Wednesday, August 21, 2013
Orient thyself because it just got real!
I realized today that while single parents in doctoral programs exist, we are a small minority. I think that a large percentage of that small minority has written a blog about their experiences. I'm going to be a part of that majority of the minority and try to record my experiences as I go along. I mean, how often do you get to read about the ups and downs of being a PhD seeking mama? It's bold, it's thrilling, it's mystery, it's...another person being completely self absorbed. Humor me, you just might learn something...maybe? I might just inspire, and possibly I might show you what not to do. Put it this way, if I fail (which I don't plan on doing) it's tragedy, and people love a good tragedy.

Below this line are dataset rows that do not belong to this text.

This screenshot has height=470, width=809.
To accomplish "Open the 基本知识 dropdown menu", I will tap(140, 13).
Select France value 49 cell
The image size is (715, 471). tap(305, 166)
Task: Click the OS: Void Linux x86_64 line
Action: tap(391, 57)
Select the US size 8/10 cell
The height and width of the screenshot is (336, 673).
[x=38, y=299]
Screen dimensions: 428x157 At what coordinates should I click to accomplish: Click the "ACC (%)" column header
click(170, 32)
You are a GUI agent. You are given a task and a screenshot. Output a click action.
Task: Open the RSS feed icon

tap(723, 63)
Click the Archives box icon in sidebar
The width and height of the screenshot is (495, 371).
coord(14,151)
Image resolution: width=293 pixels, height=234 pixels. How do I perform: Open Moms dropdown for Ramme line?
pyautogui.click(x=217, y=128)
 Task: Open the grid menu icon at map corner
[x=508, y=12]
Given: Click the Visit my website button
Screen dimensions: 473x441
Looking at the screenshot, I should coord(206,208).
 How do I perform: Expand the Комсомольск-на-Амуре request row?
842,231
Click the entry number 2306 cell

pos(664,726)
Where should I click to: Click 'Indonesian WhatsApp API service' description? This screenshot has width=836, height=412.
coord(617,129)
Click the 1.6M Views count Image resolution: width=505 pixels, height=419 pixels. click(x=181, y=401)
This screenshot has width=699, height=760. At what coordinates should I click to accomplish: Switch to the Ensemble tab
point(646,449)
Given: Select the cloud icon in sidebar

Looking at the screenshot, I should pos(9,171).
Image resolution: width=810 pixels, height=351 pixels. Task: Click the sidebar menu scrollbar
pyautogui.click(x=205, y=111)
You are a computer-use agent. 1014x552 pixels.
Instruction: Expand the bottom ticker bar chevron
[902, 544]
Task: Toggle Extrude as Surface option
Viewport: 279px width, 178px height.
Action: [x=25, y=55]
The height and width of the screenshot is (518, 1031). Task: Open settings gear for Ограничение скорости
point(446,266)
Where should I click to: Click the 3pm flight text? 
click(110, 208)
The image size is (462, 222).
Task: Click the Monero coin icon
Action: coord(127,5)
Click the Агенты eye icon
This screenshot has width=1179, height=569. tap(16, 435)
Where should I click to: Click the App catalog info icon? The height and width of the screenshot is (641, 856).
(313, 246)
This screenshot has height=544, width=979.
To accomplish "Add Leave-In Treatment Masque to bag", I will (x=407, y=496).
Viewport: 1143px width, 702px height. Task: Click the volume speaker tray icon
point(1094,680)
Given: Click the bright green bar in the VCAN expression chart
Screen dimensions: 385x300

If I succeed then it's a happy ending, and we all love happy endings, right?
Let me first begin by introducing myself and giving you a little background.
My name is M. I've been a single mom since my sons ecstatic thrust into existence (no pun intended) on May 12th 2006. Before I get ahead of myself let me tell you how I got into this particular life changing situation.
In the summer of 2005, I was blissfully working my way towards a degree in paramedicine in southern Arizona. Life was amazing, I had great friends, great family, and I was enjoying my typical sophomore single life. One night out with my besty, while trying to drown out the melodious croaking of tortured birds, (we were at karaoke night) some mysterious people bought my friend and me a drink. Come to find out that the two people were two very handsome soldiers. Well, without getting into too much detail, you can likely gather what happened next. No, it wasn't a one night stand, it actually turned into an amazing love affair that turned into an engagement and basically lasted a whole 16 months. I was ready to ride off into the sunset with my soldier until reality came sliding (with a lot of pain on my part) into the world, weighing 7 pounds 7 ounces. By the time my heart, my beautiful son was 6 months old, his father and I were separated. Through everything I never stopped trying to get my degree, I just had to change my major a few times.
At this same point I decide I need to buy a house, you know, settle down and create roots. I don't know who I was kidding more, myself or the idiot loan officer that actually gave me the home loan. That went up in flames in the economic collapse of 2008. As if my life wasn't full of enough tragedy and heartache it struck again. After being diagnosed with cancer and fighting a solid year and a half, my best friend, my soul sister, my mother lost the battle and passed away in June of 2008. I wrote more papers in one calendar year than I think is humanly possible. I did 41 credits in 2 semesters and 1 summer. Broke, heart broken, and a baby on my hip; I grudgingly left Arizona and made my way across country back to my home town in central Vermont. Not the homecoming I wanted, but hey! we all get to star in our own version of a sappy Hollywood drama. Mine was full of misguided attempts at love and other unfortunate things, and there was no happy ending. It was Macbeth meets Never Been Kissed. Ever have experiences that make you want to crawl under the table when you think about them? Well...after moving back to where I grew up, my life was full of experiences like that. Ga! too many situations where I wish I could have smacked the back of my own head and screamed, "What are you thinking!"
Without any pomp and circumstance, after years of late night coffee and many days of tears and frustration, I did eventually get my BA in English (in the mail) in 2009. With BA in hand and feeling like I'm on top of the world, I march with bugles following me (not literally) into the world of the job market. 31 applications later and zero calls, I take the hint from God and applied to graduate school. Much to my bewilderment I got accepted, and not to some shabby distance learning school, but Dartmouth College. In January of 2010 I began my first class as a graduate student at one of the top universities in the world. Fast forward 2 years, and I am walking down the isle hand in hand (it was so cute) with my son to take (not receive) my masters degree. I will spare you the details of the following 6 months of soul searching. Basically, I realized that academia was where I wanted to be, and obviously I was capable of working my way up towards that ivory tower.
After the laborious application process to get accepted into a PhD program, I got my first response from Texas Woman's University. I didn't I believe it when it came though; I must have read that email 20 times, and yes of course I saved it. So, I uprooted us once again after 4 years and moved from liberal Vermont to the great conservative state of Texas with my son, my dog and my cat.
Even though I've moved my life from Vermont with child, dog and cat, and I've been here for over a month, it didn't really sink in until today at orientation that whoa! I'm a PhD student and what the hell am I doing here?